2014-01-22 11:45 AM
Not really sure if I am just impatient or something but it seems that lookup_and_add is really slow when you add it to a report. I understand that it will be running additional queries against the data but it just seems to be taking too long.
An example is looking up windows failed logins for the past hour, our report picks up 47 unique users. I want to lookup and add both the event computer and source IP.
When I run the report with no lookup_and_add I get the report back in 3.95 seconds. When I do add the lookup_and_add I get it back in 222 seconds. Is that really how long it would take or is something misconfigured? Some reports are taking so long that the server errors out and I get no results back.
2014-01-24 08:12 PM
It works by running sub-queries for each of the values returned from the initial query, so the run time will increase linearly as the initial query returns more results. The more values you return, the more followup queries it runs... AND the subqueries are executed serially, not in parallel. So the first query runs and finishes, second query runs and finishes, third query runs and finishes... lather, rinse, repeat.
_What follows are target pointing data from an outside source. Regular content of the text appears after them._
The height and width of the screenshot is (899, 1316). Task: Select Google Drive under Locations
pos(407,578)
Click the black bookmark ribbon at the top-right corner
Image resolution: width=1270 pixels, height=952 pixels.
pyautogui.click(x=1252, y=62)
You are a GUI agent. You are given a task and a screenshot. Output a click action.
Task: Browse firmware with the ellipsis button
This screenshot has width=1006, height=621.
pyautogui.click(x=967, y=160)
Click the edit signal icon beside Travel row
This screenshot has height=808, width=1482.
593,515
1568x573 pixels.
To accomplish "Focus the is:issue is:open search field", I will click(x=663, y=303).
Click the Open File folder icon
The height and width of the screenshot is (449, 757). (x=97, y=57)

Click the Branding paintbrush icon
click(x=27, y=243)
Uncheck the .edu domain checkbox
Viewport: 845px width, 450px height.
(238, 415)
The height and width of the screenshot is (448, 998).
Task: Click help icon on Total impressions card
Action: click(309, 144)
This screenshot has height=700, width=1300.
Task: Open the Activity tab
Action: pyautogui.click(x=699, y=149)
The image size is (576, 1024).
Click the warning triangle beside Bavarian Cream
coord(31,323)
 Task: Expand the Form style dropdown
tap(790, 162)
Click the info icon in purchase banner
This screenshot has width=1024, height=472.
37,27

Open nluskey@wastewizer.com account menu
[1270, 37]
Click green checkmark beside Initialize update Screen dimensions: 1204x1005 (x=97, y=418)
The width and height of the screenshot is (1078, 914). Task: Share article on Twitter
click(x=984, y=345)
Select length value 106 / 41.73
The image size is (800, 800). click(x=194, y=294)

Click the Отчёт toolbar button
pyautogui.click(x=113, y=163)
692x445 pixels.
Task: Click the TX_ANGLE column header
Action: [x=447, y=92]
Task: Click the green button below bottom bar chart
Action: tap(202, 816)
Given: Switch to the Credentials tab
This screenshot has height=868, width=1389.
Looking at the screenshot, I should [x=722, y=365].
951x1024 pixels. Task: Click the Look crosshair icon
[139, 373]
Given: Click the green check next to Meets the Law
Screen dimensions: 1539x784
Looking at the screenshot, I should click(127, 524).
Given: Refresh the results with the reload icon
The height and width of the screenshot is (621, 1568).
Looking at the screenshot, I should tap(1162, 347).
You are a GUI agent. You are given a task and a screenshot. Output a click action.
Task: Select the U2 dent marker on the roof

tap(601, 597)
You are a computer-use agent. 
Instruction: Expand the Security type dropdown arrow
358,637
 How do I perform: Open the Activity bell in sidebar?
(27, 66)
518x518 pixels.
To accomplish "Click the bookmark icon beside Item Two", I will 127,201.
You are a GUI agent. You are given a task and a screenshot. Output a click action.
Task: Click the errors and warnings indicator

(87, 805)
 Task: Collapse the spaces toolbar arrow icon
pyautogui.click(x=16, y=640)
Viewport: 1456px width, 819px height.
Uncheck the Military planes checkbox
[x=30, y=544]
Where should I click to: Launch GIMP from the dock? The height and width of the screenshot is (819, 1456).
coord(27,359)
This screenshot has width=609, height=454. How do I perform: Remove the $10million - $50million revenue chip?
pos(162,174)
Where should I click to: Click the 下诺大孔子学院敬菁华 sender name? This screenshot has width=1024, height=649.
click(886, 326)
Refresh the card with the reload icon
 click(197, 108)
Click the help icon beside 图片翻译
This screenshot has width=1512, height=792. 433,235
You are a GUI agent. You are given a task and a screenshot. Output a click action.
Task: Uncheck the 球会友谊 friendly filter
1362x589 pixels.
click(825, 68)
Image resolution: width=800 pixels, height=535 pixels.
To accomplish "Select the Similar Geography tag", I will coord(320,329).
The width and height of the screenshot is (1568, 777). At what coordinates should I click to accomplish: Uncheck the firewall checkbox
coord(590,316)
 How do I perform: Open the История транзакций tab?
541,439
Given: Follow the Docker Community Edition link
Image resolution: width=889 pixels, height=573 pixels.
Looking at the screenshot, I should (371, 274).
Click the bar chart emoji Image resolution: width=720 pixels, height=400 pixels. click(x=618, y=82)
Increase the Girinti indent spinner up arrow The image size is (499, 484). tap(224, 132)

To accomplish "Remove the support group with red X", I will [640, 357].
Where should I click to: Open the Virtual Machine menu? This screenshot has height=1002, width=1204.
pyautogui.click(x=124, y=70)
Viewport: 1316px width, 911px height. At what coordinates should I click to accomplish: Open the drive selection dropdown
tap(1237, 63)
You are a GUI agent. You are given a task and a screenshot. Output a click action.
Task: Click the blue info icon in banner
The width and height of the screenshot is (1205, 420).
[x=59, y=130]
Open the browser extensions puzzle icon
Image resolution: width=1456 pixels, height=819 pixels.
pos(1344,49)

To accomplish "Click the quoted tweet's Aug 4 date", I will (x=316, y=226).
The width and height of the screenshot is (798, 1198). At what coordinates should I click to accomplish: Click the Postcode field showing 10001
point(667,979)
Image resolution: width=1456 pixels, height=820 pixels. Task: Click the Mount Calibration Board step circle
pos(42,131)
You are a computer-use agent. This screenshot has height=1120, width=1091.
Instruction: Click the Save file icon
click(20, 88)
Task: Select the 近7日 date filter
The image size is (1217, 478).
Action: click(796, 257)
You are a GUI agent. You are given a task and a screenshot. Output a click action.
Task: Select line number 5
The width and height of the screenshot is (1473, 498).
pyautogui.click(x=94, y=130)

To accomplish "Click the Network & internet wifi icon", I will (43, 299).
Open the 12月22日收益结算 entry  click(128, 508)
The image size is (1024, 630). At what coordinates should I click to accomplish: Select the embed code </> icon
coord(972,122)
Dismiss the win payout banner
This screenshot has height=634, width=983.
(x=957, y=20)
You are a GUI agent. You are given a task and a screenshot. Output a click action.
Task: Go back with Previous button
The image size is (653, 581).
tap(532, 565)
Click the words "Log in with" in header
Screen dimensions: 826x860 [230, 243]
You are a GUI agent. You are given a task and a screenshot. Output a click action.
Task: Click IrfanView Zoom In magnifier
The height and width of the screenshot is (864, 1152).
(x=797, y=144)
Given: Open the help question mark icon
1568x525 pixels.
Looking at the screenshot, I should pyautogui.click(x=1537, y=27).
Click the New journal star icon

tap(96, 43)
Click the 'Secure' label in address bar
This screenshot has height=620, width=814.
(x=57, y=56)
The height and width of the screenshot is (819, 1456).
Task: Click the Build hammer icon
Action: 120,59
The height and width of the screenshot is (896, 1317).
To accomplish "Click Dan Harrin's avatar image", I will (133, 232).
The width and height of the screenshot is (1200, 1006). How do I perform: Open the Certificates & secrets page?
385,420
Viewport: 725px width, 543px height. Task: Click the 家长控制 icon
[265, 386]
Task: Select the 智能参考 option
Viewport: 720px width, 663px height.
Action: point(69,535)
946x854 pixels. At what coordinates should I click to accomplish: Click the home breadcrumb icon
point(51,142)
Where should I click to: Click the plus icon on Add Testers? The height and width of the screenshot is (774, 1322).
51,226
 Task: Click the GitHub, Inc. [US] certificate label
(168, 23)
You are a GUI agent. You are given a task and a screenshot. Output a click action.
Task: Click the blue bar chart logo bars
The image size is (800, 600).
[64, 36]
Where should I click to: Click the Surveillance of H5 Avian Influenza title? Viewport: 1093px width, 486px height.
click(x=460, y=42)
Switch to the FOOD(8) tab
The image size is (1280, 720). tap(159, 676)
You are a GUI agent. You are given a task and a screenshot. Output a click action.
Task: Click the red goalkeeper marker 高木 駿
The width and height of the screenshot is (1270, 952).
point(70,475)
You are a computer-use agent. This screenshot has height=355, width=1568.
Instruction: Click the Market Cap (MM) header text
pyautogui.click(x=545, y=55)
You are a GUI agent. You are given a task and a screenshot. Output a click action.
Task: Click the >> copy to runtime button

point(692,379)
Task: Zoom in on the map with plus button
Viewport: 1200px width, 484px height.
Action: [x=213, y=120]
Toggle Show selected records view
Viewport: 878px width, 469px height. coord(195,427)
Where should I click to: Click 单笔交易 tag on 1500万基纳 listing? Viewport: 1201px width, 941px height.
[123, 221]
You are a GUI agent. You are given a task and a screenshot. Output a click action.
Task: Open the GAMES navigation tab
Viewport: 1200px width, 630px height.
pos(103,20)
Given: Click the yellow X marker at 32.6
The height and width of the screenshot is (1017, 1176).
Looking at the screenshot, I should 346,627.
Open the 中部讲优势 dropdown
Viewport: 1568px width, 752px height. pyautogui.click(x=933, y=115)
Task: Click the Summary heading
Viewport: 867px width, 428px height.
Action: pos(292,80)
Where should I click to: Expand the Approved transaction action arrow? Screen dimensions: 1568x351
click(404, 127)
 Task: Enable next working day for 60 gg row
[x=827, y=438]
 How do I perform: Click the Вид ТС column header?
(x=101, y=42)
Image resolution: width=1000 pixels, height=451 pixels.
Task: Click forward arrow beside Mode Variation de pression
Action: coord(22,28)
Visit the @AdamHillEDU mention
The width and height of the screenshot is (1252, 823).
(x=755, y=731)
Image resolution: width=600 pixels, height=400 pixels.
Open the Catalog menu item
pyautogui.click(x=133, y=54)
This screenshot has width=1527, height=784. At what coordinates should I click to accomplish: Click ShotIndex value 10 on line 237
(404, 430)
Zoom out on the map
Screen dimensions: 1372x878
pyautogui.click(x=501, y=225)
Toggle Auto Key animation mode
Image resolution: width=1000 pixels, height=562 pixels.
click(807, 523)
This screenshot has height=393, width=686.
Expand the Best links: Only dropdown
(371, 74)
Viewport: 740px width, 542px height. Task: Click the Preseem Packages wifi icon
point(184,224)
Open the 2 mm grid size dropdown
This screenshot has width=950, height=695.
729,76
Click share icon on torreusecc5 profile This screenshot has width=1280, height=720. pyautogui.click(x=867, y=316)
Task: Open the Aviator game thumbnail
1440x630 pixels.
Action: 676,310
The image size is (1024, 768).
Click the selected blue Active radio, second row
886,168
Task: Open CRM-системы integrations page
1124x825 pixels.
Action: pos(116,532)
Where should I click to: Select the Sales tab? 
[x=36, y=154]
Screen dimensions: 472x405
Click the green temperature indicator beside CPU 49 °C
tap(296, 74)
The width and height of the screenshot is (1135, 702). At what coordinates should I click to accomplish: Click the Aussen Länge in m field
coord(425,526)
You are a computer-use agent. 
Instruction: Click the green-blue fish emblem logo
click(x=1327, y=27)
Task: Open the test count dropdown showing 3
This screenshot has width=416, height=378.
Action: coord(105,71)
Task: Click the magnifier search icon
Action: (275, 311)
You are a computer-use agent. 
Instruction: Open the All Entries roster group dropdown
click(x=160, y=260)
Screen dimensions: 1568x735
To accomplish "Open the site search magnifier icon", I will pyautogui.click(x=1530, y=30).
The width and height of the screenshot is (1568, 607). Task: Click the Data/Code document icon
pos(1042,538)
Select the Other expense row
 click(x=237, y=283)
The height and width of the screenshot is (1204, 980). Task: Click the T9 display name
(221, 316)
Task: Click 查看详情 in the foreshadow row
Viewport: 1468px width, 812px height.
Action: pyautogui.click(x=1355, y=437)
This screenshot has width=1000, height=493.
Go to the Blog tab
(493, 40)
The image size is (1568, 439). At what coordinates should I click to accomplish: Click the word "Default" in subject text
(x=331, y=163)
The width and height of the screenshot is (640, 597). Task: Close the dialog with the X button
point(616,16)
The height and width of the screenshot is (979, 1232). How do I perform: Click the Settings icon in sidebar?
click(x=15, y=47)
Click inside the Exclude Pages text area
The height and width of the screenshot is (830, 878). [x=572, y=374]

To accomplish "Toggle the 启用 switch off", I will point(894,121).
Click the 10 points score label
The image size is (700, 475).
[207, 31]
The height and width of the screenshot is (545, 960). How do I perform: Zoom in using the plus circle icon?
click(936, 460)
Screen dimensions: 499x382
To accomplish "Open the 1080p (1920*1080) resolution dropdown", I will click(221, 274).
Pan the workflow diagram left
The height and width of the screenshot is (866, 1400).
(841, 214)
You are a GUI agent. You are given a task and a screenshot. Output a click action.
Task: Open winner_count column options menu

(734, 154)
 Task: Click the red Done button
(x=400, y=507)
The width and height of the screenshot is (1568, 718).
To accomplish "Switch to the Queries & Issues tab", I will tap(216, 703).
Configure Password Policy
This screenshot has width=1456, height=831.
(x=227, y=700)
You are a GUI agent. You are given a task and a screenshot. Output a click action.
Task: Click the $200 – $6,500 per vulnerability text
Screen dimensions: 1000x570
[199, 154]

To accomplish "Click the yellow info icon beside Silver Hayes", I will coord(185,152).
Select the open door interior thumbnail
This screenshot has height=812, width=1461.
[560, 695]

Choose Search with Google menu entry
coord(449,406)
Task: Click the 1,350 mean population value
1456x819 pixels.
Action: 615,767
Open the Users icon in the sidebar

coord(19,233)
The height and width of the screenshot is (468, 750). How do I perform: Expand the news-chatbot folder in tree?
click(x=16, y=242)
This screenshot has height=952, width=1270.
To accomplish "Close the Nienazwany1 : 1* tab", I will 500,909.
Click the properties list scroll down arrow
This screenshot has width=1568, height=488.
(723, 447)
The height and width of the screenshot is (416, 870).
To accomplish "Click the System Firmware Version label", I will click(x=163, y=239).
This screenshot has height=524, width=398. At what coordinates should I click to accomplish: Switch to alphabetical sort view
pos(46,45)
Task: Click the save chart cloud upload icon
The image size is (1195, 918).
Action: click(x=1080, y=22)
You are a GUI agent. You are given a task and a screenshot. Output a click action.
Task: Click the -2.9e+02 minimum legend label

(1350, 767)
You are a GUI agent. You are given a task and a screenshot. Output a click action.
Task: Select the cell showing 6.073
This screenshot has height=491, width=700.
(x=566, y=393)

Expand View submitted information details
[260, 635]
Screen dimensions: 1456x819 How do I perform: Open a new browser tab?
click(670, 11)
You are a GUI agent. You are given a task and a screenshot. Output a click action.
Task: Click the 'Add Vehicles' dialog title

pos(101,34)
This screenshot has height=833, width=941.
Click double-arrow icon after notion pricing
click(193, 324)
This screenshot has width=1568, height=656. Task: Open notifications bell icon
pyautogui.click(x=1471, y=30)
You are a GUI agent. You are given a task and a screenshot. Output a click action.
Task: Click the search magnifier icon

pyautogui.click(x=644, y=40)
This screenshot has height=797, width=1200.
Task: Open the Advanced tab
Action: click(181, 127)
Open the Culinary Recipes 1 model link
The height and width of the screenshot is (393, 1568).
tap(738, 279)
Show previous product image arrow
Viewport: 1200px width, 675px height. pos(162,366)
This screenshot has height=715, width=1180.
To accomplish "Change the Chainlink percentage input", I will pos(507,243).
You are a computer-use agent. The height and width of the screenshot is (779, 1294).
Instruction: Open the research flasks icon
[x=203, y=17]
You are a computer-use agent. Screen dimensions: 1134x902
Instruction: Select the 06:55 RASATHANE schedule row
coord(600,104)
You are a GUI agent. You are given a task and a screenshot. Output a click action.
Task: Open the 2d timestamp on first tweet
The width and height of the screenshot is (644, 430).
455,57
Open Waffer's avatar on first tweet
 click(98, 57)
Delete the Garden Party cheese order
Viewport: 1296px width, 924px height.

You can watch or look through /var/log/messages to watch this behavior occurring.
So if your initial query returns 47 values, one instance of lookup_and_add on the rule is going to perform 47 subqueries to lookup whatever value you're trying to add based on the returned values from the initial query. If each query takes 3 seconds, that's over two minutes. Now multiply by two since you're doing two lookup_and_add's on 47 values. (The timing not an exact match, but in the real world each individual subquery isn't going to take exactly 3 seconds.)
This also highlights the importance of ensuring that the field you're lookup_and_add'ing off of is set to IndexValues, and why it's a good idea to use the "limit" setting when you're building and testing a new rule.
2014-01-25 12:16 AM
how many values are you asking to add to the initial query? I rarely use more than 4-5 in the subquery. also, make sure you are querying indexed values.
2014-01-27 10:08 AM
I do not believe it has a limit on the lookup_and_add, I will have to add them and see what they do. Also, is it best practice to run the report off the log concentrator instead of the broker, considering the packet won't have any of that data.
2014-01-27 12:25 PM
In your case, it may be best to query the concentrator directly. The query format for the lookup and add would be:
select: your_primary_key
where: your conditions statement
then: lookup_and_add('secondar_lookup','your_primary_key',4);
And you can add multiple lookup_and_adds.